Most charitable foundations are designed to be around forever. Twin Cities-based Robina Foundation has an unusual guiding principle for its money: Spend it all.
Spend all $165 million of it on innovative, new programs that promote human rights, nurture a creative spark in writers and artists, and revolutionize health care for people with chronic illness.
The unusual limited-life philanthropy, started in 2004 by former Honeywell President and Board Chairman James H. Binger, could be out of business by decade's end on explicit orders from the late Binger himself. Its work and the life-changing results are showing up on a national stage, at the U.S. Supreme Court, on Broadway and in the pages of national medical journals.
"He wanted to make inspired, transformative gifts," said Kathleen Blatz, former Minnesota Supreme Court Chief Justice who serves as chairwoman of the Robina Foundation's board of directors. "It's so outside of the box from typical philanthropy. I am so amazed by Jim's vision that created this model."

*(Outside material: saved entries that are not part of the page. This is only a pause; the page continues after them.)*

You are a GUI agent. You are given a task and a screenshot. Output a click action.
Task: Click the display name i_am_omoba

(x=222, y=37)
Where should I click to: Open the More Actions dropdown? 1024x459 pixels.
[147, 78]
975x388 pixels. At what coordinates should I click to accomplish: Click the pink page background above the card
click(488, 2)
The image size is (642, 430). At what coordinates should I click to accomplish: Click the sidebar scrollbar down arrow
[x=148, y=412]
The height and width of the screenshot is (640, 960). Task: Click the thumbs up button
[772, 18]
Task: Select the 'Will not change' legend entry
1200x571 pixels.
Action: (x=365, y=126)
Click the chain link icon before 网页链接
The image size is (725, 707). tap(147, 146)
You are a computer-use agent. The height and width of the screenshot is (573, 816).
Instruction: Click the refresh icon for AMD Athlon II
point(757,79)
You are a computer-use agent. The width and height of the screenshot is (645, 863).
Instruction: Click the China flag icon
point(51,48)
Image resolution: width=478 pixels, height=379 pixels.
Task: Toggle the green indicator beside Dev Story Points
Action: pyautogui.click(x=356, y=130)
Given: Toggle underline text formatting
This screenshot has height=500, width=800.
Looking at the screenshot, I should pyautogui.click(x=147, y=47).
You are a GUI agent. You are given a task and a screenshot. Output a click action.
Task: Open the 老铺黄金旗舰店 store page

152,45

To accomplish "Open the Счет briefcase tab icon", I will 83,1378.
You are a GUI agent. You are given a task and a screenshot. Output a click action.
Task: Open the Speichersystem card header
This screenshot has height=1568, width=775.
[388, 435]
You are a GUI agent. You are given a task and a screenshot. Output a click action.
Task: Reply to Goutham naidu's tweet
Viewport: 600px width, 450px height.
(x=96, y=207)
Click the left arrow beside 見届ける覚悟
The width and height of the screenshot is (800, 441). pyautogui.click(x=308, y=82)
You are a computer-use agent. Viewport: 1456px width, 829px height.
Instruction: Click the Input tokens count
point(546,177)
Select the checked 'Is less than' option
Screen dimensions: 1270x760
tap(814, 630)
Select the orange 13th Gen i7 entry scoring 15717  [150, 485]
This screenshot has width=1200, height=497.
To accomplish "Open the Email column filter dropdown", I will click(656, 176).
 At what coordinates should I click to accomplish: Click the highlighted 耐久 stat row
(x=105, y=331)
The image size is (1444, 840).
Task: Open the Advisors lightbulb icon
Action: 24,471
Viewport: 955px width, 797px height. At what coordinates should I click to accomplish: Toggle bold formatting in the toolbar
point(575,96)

Per Binger's instructions, nearly all Robina dollars should be spent in two decades and go to four institutions close to his heart: Abbott Northwestern Hospital in Minneapolis and its parent nonprofit Allina Health; University of Minnesota Law School; Yale University, and the Council on Foreign Relations based in New York City.
Those investments are already showing up in innovative programs in Minnesota.
Allina Health sends "care guides" to visit hundreds of patients each month as part of a program that's keeping people out of the emergency room and the intensive-care unit. A new center at the University Minnesota Law School is assisting immigrants, refugees and asylum-seekers. At the Guthrie Theater, crews are preparing for the opening this month of "Indecent," a play nurtured at the Binger Center for New Theatre at Yale and performed on Broadway.
The Guthrie describes "Indecent" by Paula Vogel, a play about the controversial 1923 Broadway debut of Sholem Asch's "God of Vengeance," as shedding light on "one of the most fascinating scandals in theater history."